## ФРАГМЕНТ ДОКУМЕНТА
════

Тяжесть и нежность. О поэзии Осипа Мандельштама — страница 46 из 70

<…> Этому излюбленному созданию своей музы, этой возлюбленной дочери Матери Земли Достоевский влагает в уста самые сокровенные, самые значительные, самые пророчественные свои мысли. Мало найдется в мировой литературе огненосных слов, которые созвучны были бы этой, нездешней музыкой обвеянной, речи.

<…> Хромоножка пронизана нездешними лучами, ей слышны нездешние голоса <…> Она праведна и свята, но лишь естественной святостью Матери Земли, ее природной мистикой, живет от “слов, написанных в сердцах язычников”, и еще не родилась к христианству. Конечно, Хромоножка, уже как носительница Вечной Женственности, всем существом своим врастает в Церковь, есть одна из Ее человеческих ипостасей, однако лишь в природном Ее аспекте, в качестве Души Мира, Матери-Земли, “богоматерии”, но еще не Богоматери. В образе Хромоножки таится величайшее прозрение Достоевского в Вечную Женственность, хотя и безликую.

════

## ИСХОДНЫЙ МАТЕРИАЛ
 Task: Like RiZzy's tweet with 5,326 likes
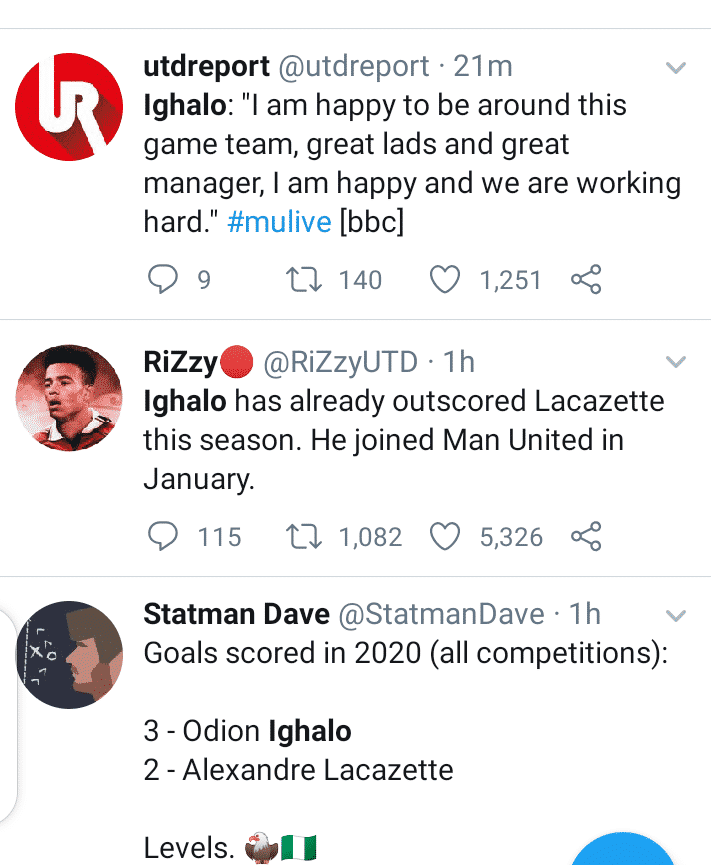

════

## ПОСТАВЛЕННАЯ ЗАДАЧА
Согласуются ли с фрагментом о Хромоножке у Достоевского утверждения: 1. Хромоножка уже родилась к христианству. 2. Хромоножка праведна и свята. 3. Хромоножка предстает как Богоматерь. Ответьте «да» или «нет» и приведите решающие слова текста точной цитатой. Листинг для работы не понадобится.

## ВЫПОЛНЕННОЕ ЗАДАНИЕ
1. Нет: «и еще не родилась к христианству».
2. Да: «Она праведна и свята».
3. Нет: «но еще не Богоматери».